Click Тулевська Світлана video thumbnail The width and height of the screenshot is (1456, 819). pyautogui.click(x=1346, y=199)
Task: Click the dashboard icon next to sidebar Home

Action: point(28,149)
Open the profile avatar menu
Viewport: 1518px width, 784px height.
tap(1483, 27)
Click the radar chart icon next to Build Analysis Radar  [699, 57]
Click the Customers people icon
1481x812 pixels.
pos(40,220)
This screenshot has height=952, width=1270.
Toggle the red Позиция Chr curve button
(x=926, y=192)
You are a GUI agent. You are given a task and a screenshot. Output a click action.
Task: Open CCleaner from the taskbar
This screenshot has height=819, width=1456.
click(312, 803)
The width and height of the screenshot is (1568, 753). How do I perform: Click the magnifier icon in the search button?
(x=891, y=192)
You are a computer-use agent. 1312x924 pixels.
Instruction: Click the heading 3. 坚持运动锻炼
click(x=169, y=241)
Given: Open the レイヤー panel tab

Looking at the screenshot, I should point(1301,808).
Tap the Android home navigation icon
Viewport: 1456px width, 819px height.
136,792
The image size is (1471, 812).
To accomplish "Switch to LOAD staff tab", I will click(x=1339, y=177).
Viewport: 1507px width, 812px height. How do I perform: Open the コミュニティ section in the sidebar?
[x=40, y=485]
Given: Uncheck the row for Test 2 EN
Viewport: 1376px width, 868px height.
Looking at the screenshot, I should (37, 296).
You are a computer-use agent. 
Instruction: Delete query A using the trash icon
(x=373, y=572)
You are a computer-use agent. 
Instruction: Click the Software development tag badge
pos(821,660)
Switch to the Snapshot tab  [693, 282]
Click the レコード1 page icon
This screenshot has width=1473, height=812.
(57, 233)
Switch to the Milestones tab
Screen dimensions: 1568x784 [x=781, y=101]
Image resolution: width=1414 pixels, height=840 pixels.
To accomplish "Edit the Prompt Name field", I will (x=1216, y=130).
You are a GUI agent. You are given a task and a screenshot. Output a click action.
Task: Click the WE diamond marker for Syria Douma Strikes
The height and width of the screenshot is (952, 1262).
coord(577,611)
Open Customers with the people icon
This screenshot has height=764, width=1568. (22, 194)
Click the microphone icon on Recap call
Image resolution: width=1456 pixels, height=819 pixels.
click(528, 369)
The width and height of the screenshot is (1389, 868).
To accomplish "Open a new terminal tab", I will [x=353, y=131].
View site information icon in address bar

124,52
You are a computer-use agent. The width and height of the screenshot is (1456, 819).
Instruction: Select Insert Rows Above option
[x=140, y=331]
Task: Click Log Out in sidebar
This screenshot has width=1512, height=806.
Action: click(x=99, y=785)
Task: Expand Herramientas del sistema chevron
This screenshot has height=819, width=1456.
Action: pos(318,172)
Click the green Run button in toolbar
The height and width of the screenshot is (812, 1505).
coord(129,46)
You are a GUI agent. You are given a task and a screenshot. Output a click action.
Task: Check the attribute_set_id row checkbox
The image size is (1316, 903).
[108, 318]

* * *

_The problem_
Only the lines holding the string "computer" are needed; copy each of them from the material above.

_Response to this exercise_
You are a computer-use agent. 1312x924 pixels.
You are a computer-use agent. 
You are a computer-use agent. 
You are a computer-use agent. The width and height of the screenshot is (1456, 819).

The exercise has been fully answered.